— Begin —

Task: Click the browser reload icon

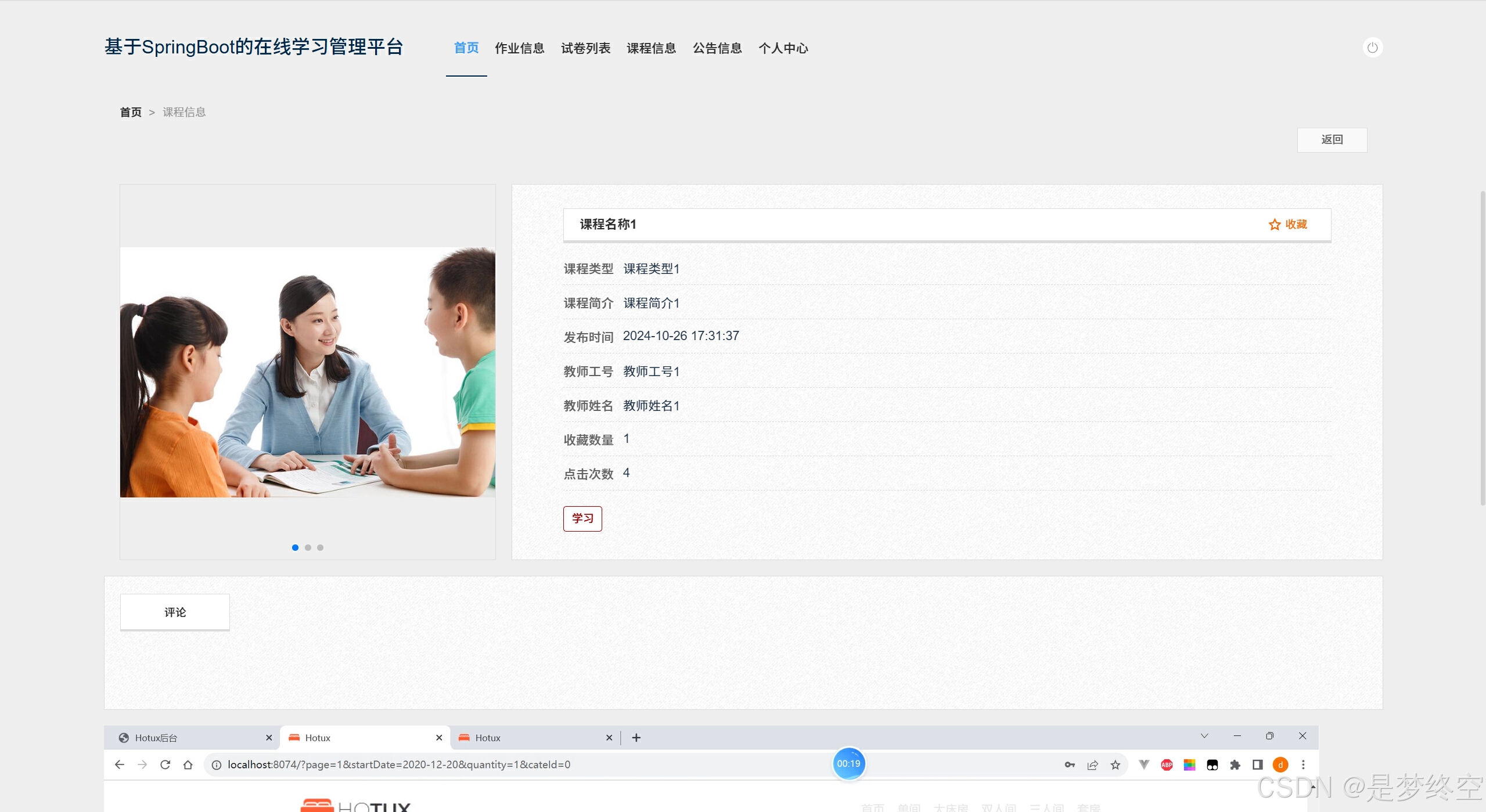Action: click(165, 764)
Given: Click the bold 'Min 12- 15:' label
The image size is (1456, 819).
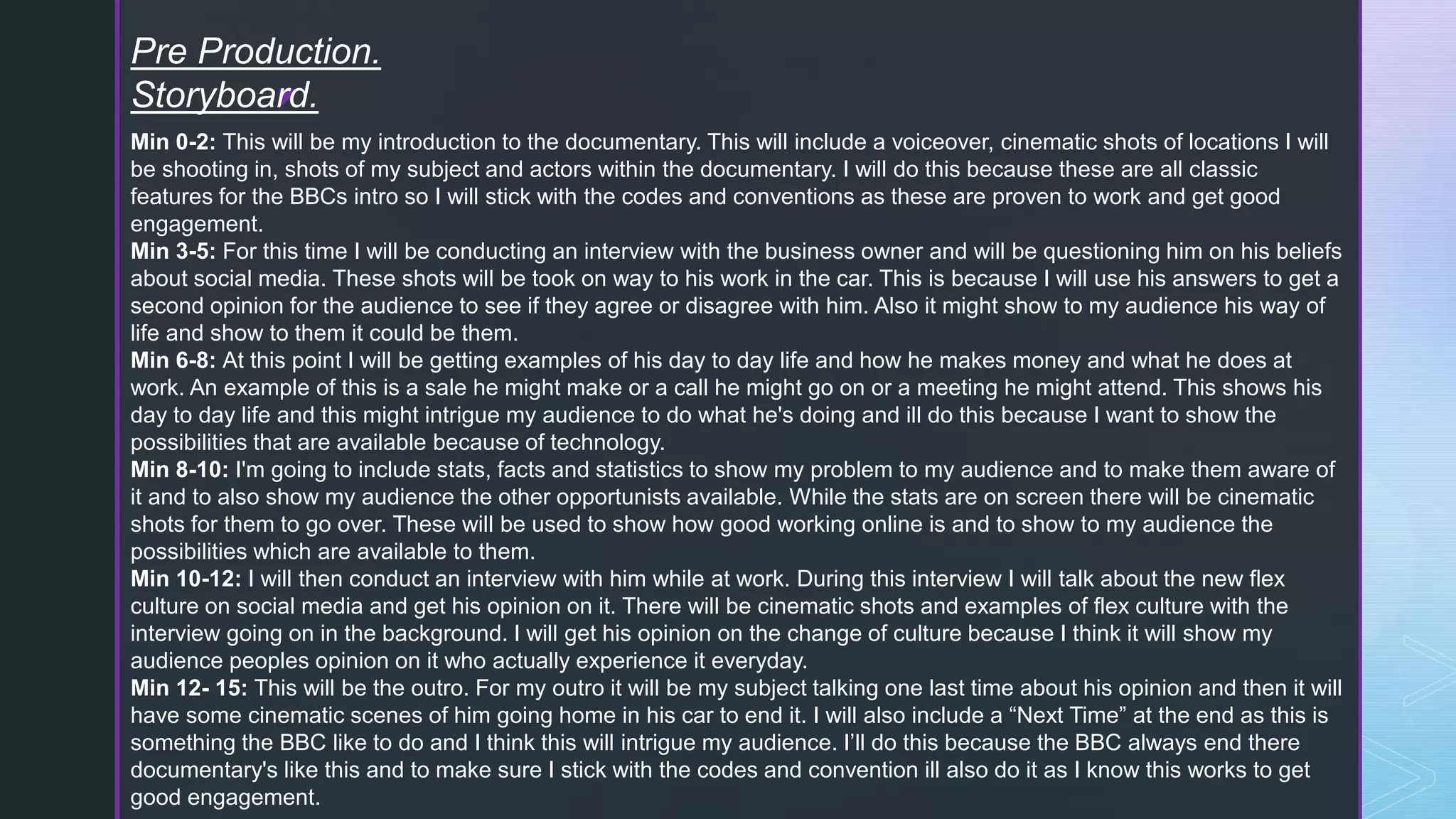Looking at the screenshot, I should pyautogui.click(x=189, y=688).
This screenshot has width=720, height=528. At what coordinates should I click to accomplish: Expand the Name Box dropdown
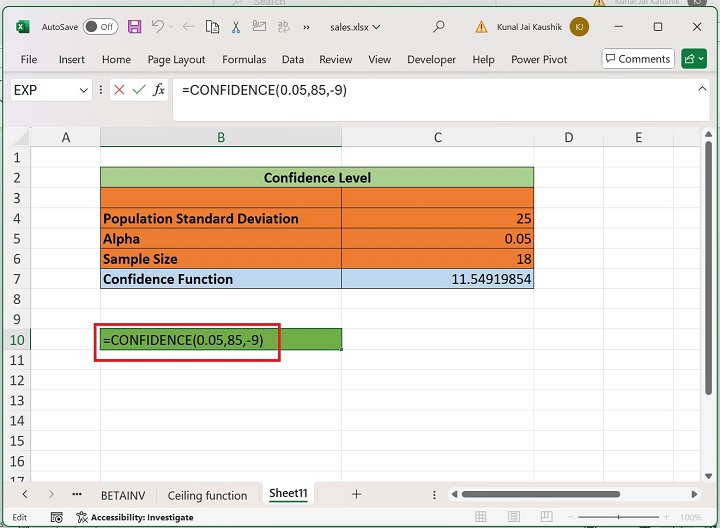83,90
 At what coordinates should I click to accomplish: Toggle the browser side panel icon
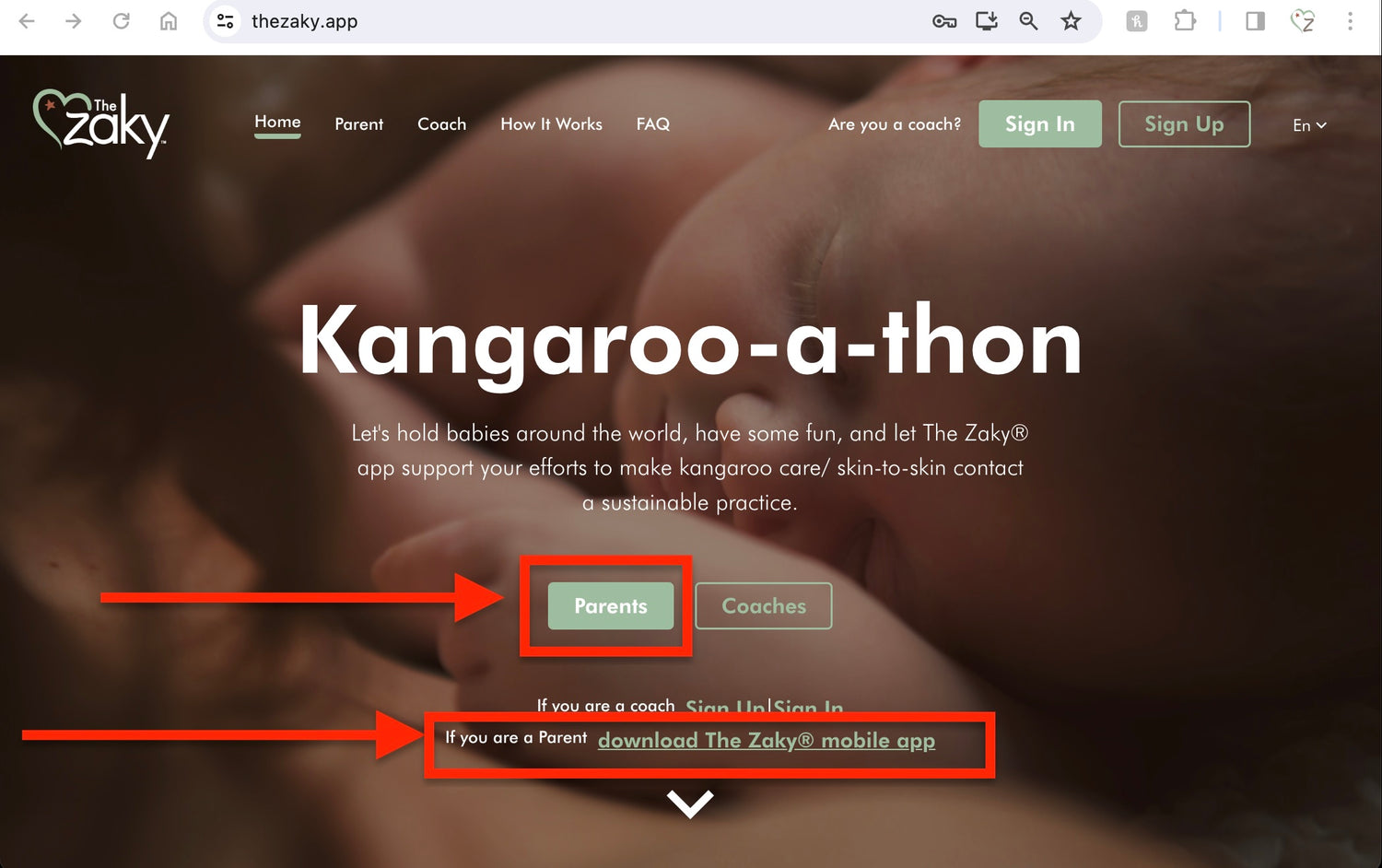(1255, 21)
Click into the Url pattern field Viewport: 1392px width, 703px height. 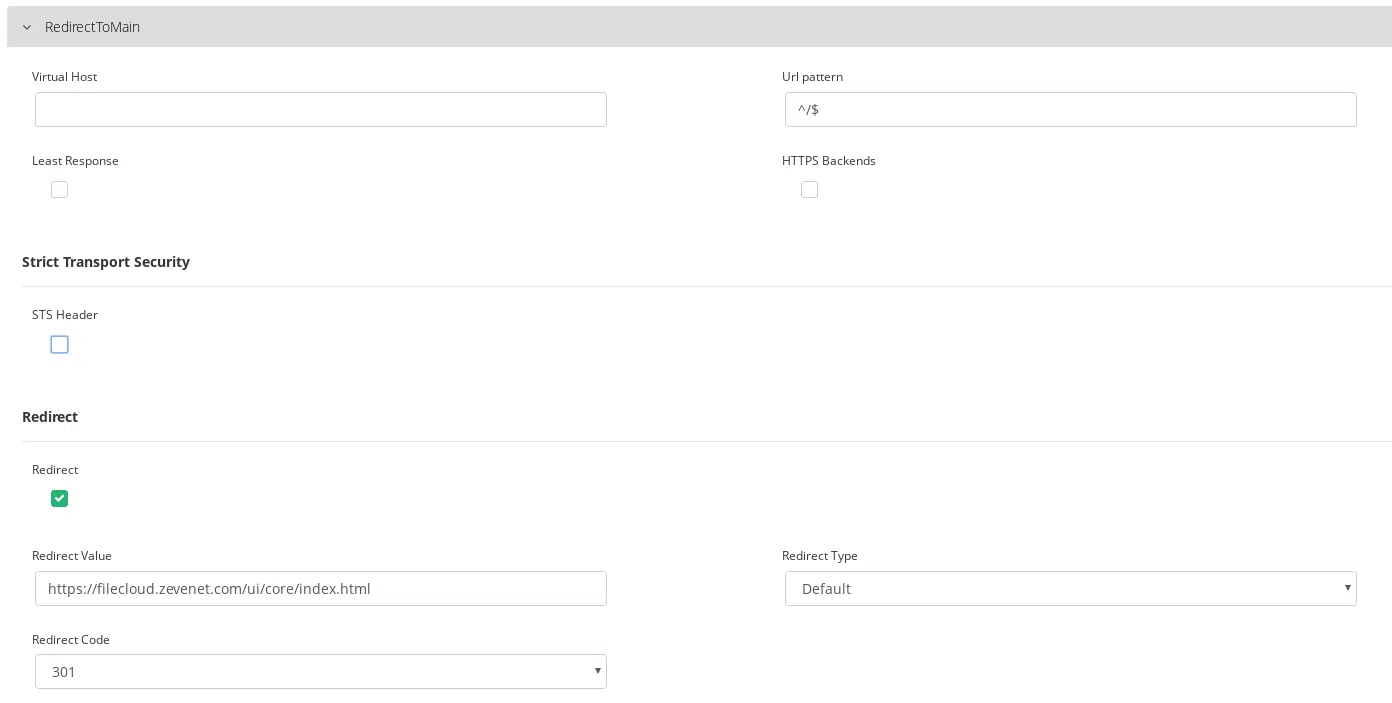click(1070, 109)
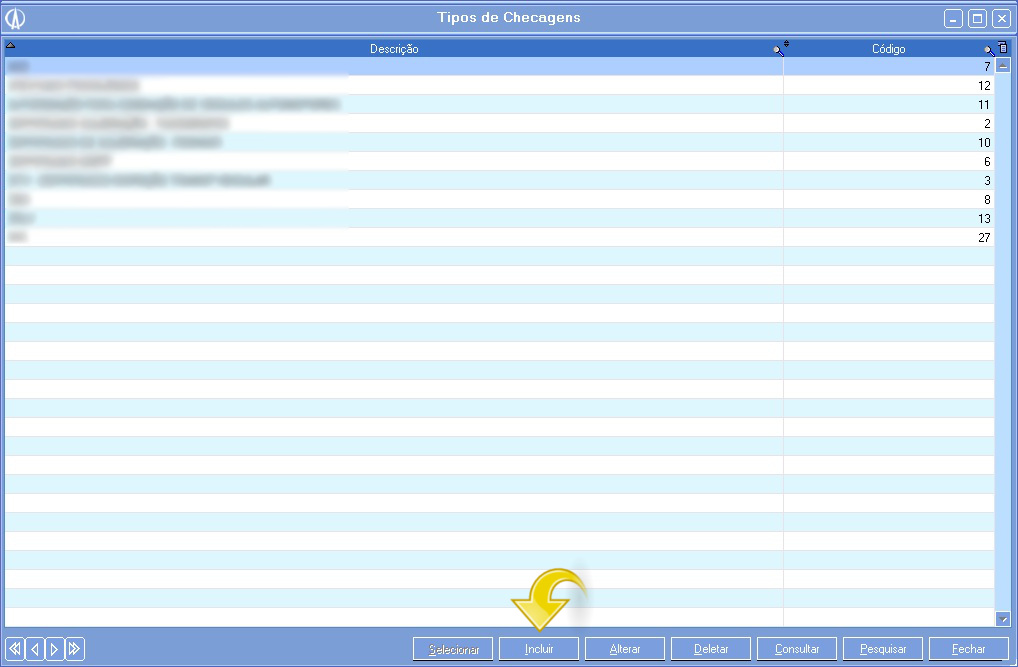1018x667 pixels.
Task: Go to the first record
Action: (x=15, y=649)
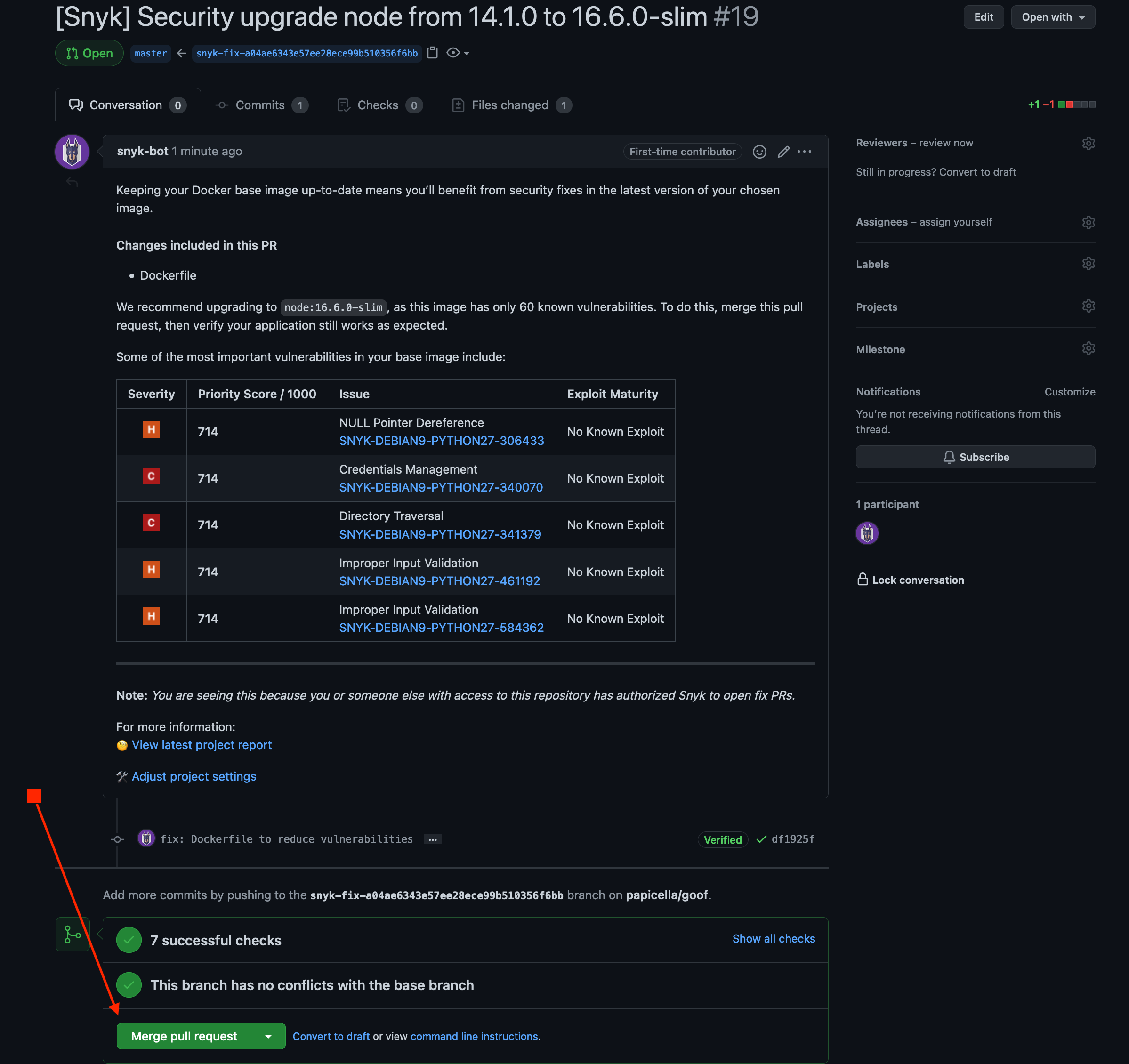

— End —

State how many lines of the material above contain the word "icon", giving the number alone.

* [Full solution]:
2